Friday, September 18, 2015
Confessions of a New Mom
A couple of months into this mom thing (actually less if you take out the NICU stay), I'll admit I'm not entirely as together as I thought I would be. I'm loving it and I'm doing my absolute best, but I've definitely acquired a few odd behaviors that quite possibly may not be socially acceptable. Things that people may shake their head at or gag in their mouths a little bit. Things that might make you think twice about my supermom status. Actually, I probably should just abandon this post... but I won't. Chances are if I'm doing it, someone else is doing it too. And if you're not, well, then I'm a weirdo. And that's perfectly fine with me ;)
I confess that getting ready for the day often consists of changing my shirt and throwing my hair in a ponytail. Often the shirt may be the same shirt I wore yesterday, and on days when I try to put on real pants, I often abandon the mission just hours later. Like right now, I'm not wearing any pants. I have 2 babies strategically snuggled next to me (yes, it took a while to find a position I could type in) and pants are absolutely not worth the effort.

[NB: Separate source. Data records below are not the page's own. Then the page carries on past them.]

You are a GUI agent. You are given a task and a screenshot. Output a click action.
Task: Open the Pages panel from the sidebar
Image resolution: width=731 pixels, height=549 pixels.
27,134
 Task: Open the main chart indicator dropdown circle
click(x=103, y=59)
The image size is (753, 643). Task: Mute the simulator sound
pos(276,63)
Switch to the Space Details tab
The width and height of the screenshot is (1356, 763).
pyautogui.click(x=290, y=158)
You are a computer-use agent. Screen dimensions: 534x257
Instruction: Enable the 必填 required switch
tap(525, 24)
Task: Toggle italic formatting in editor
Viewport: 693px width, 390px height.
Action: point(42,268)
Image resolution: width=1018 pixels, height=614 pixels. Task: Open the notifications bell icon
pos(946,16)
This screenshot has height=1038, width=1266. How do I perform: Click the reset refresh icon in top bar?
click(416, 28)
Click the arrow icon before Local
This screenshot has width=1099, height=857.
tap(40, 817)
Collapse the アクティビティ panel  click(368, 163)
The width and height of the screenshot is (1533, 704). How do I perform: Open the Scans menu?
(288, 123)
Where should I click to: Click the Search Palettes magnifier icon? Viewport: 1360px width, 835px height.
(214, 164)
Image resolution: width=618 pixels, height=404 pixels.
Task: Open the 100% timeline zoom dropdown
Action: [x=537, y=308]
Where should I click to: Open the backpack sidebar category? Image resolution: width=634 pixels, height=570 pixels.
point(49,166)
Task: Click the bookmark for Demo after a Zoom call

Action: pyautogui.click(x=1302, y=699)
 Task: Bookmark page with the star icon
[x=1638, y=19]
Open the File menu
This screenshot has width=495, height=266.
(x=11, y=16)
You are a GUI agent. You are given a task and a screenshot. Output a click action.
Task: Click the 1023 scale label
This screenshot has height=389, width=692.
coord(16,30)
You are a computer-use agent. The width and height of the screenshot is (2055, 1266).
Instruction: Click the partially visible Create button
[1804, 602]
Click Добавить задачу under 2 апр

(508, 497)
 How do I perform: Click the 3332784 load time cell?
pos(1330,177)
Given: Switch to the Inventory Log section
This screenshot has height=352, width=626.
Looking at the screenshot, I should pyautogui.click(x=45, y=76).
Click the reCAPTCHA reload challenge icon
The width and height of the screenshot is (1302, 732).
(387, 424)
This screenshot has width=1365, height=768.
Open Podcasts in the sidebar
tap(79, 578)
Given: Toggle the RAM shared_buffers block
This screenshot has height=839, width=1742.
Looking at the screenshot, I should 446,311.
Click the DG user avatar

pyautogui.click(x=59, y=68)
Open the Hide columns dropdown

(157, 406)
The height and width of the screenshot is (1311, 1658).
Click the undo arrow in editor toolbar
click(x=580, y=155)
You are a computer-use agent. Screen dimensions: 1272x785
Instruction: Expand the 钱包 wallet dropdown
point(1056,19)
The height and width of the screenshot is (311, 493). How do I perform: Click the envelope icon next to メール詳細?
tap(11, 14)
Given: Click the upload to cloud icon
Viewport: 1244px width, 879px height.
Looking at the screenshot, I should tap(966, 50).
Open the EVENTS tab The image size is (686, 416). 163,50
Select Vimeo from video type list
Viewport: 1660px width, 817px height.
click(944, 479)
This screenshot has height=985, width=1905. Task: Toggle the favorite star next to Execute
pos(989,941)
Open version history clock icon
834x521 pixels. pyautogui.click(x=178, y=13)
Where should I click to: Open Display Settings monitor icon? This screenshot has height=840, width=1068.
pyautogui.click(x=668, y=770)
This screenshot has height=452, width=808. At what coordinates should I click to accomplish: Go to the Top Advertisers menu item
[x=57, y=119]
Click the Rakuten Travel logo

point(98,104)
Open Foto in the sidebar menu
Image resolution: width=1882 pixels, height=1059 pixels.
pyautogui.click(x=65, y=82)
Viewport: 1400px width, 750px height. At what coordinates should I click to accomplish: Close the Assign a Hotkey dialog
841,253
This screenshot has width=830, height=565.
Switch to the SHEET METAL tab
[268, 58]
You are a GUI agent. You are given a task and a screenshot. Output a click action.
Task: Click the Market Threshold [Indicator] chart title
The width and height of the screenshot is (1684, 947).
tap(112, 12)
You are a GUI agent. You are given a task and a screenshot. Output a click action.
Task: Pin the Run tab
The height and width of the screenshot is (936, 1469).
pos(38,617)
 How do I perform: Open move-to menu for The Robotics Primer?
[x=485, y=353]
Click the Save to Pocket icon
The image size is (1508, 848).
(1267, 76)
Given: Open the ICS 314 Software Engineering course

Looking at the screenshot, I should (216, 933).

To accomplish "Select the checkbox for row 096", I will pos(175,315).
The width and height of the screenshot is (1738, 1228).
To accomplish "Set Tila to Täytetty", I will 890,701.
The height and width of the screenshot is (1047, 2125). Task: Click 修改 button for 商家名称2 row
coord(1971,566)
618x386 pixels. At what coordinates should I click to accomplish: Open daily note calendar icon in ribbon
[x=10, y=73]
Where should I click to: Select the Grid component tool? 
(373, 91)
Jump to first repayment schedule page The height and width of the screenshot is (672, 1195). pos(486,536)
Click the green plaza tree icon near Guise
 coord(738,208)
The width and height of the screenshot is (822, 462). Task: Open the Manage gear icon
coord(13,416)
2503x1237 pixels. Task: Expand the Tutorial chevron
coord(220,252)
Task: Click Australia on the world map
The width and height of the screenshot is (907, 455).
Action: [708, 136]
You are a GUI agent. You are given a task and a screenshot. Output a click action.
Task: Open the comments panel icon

I confess that I've tasted my own breast milk and that I like it. Don't worry I'm not crazy enough to save myself a glass, but if I get a few drops on my hands or whatnot, I admit to licking them and thinking to myself what a delicious treat my girls are getting. It's way better than I thought it would be, better than regular milk even. It's like milk infused with Rumchata, minus the alcohol, and no I haven't been drinking that either.
I confess to loving the smell of my kids' breath. Spit up, formula burps, and all, they are the only humans I can readily breathe in and out nose to nose with and not feel a compulsive need to turn my head away for fresh air. I say humans because somehow I do feel this same way about my cat, which is way stranger and should probably be a confession all on its own.
I confess that I've been a little disappointed in myself for letting my fitness go by the wayside. A few weeks ago I was doing well and honestly got to a point of amazement with my own progress, and just as quickly let it all slip away. Yes we've had other things going on, but it's still no excuse. My fitness was important to me and I need to make it a priority again. Happy mom = happy babies, right?
I confess that I am LOVING staying home with my kids. People may think that being home with them all day might be boring, or overwhelming, but I've found neither to be true. All day we are busy doing things, we work hard, we are tired, and every day I think to myself this is the BEST JOB EVER! I know I could never afford it, but the SAHM life is definitely for me. Time to start playing the lottery.